(Source text):
-- Opening Marker --
Testing for ovarian cancer includes a pelvic examination and may include a blood test for CA-125, a protein that is produced by many ovarian cancers. 

Pelvic and transvaginal ultrasound scans are the next step to assess for abnormalities prior to biopsies.

Many ovarian cancers are picked up during scans for other reasons. Pickett’s cancer was detected on the scan checking her gallbladder. Less than a week after her ultrasound showed worrisome lesions in her pelvis, Pickett was in clinic with a gynecological oncologist.

“And that scared me. It took three months for an ultrasound and then just days to see a highly specialized cancer doctor.”

A month later, Pickett underwent a four and a half hour surgery for Stage 3C high-grade serous ovarian cancer, the late stage at which the disease has typically reached at the time of diagnosis.

Eleven tumour sites were found, including a cantaloupe-sized tumour on Pickett’s right ovary and another almost as big on her left ovary.

“I had a whole bunch of “ectomies,” she says ruefully. “I lost 35 pounds.”

Fortunately, there was no metastasis into the liver, lungs or lymph nodes.

“At the end, there were no visible signs of cancer except two small lesions on my liver, but not in it.”
-- Closing Marker --
(Provided data):
-- Opening Marker --
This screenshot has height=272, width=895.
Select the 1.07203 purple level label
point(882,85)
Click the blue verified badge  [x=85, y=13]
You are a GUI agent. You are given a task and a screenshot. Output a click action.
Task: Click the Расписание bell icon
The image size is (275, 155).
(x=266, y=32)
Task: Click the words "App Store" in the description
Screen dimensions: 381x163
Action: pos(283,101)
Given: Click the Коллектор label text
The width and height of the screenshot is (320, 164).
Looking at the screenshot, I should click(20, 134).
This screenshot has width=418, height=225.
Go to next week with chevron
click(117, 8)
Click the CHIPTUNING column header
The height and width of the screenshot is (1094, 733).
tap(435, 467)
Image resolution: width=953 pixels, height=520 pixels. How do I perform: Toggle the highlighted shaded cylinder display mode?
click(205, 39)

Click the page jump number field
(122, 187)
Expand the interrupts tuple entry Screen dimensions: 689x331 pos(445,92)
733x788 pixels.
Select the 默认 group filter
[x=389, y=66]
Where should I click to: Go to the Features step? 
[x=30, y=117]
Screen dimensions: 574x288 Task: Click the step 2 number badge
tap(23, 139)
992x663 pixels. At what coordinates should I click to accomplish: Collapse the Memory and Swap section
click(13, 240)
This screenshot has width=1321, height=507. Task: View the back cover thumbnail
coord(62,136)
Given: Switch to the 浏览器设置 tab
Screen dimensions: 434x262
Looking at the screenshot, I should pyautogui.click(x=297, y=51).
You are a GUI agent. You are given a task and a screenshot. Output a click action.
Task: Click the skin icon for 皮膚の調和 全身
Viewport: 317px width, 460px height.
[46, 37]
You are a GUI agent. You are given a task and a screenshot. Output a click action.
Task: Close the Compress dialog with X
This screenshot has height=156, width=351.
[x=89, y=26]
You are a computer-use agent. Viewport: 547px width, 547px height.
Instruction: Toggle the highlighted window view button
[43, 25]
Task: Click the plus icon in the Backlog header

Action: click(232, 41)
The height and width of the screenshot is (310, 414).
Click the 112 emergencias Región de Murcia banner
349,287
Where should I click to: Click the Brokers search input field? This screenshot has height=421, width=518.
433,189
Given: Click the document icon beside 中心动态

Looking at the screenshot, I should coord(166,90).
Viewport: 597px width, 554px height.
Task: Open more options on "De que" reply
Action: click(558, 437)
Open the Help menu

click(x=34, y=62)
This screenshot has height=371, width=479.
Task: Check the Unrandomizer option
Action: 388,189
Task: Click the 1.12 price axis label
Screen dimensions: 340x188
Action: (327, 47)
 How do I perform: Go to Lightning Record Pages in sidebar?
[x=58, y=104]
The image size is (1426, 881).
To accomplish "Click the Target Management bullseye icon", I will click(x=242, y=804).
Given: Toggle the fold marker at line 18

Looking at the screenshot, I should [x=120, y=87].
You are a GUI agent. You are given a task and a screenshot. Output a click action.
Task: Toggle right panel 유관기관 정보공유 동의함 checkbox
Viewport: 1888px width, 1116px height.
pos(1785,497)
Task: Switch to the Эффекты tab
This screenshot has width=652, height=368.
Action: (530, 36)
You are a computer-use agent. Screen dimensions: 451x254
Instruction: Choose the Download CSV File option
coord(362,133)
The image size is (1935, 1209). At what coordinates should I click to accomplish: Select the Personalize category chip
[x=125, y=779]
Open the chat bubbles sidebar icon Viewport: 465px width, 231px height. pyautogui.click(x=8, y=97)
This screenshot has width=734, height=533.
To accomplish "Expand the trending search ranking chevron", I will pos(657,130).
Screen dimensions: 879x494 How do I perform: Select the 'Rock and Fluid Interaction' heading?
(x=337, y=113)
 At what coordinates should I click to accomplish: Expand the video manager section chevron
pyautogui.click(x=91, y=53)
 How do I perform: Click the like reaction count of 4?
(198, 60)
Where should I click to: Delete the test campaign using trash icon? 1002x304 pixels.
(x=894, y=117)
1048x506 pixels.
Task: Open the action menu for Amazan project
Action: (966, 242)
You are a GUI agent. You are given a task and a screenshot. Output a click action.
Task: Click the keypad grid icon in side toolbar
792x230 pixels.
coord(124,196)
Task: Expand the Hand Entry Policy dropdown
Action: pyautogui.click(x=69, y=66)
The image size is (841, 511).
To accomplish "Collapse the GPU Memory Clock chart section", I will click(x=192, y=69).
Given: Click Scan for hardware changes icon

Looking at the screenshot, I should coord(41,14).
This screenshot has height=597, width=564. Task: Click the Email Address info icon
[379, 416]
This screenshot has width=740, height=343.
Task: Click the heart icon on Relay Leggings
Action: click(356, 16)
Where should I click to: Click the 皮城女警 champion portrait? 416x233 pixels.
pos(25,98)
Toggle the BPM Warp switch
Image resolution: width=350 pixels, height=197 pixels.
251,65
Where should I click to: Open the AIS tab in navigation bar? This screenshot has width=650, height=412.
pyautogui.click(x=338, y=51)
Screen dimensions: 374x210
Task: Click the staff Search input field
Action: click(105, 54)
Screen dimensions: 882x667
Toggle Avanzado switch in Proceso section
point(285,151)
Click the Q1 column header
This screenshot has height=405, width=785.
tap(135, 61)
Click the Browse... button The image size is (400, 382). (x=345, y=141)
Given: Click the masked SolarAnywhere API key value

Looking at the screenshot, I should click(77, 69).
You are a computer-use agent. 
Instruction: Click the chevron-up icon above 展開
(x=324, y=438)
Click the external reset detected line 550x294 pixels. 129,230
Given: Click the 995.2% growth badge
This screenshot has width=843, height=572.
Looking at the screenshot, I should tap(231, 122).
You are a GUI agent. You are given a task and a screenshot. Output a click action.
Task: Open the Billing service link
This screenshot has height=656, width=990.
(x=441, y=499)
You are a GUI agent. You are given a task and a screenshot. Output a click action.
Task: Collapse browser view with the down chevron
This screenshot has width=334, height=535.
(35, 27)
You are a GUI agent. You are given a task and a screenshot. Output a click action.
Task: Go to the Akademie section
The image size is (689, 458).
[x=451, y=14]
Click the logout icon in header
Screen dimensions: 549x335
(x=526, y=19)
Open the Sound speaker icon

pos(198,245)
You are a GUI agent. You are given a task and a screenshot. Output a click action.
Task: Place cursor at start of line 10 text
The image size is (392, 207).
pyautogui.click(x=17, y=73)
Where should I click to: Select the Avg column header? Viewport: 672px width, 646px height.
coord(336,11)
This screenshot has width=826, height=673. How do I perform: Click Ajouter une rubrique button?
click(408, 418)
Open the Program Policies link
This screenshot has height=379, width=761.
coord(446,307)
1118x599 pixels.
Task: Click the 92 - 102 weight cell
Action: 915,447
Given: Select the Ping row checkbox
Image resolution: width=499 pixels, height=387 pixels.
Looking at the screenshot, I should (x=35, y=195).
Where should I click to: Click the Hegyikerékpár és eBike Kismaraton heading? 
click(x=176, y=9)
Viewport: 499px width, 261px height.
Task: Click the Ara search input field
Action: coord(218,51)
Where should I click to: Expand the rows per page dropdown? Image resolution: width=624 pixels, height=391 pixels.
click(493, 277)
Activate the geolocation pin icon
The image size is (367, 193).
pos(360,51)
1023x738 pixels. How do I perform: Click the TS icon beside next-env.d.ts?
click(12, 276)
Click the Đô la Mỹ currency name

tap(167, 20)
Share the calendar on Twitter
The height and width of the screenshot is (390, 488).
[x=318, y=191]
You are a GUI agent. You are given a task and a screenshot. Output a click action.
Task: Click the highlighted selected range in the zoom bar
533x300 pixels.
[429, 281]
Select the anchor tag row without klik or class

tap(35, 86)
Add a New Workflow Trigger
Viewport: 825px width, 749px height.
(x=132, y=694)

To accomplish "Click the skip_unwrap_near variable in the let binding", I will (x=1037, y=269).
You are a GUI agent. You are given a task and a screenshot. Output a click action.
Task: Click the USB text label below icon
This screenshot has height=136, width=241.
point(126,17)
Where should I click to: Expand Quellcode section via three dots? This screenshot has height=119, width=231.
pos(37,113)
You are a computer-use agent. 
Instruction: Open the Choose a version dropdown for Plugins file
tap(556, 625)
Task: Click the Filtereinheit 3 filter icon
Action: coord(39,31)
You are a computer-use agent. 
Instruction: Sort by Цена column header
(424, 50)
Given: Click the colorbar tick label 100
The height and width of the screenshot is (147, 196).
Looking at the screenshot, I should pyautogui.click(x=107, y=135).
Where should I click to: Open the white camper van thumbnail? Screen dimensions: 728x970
-- Closing Marker --
(Work task A):
Duplicate the ovarian cancer passage from "Eleven tumour sites" to "or lymph nodes.".
(Work task B):
Using the ovarian cancer passage, decide whether each statement agrees with it: (i) Pickett's cancer was found on a scan that was checking her gallbladder. (ii) The cancer had spread into Pickett's lymph nodes. (iii) Pickett's surgery lasted four and a half hours.

(Response box A):
Eleven tumour sites were found, including a cantaloupe-sized tumour on Pickett’s right ovary and another almost as big on her left ovary.

“I had a whole bunch of “ectomies,” she says ruefully. “I lost 35 pounds.”

Fortunately, there was no metastasis into the liver, lungs or lymph nodes.

(Response box B):
(i) Yes: "Pickett’s cancer was detected on the scan checking her gallbladder."
(ii) No: "there was no metastasis into the liver, lungs or lymph nodes."
(iii) Yes: "Pickett underwent a four and a half hour surgery"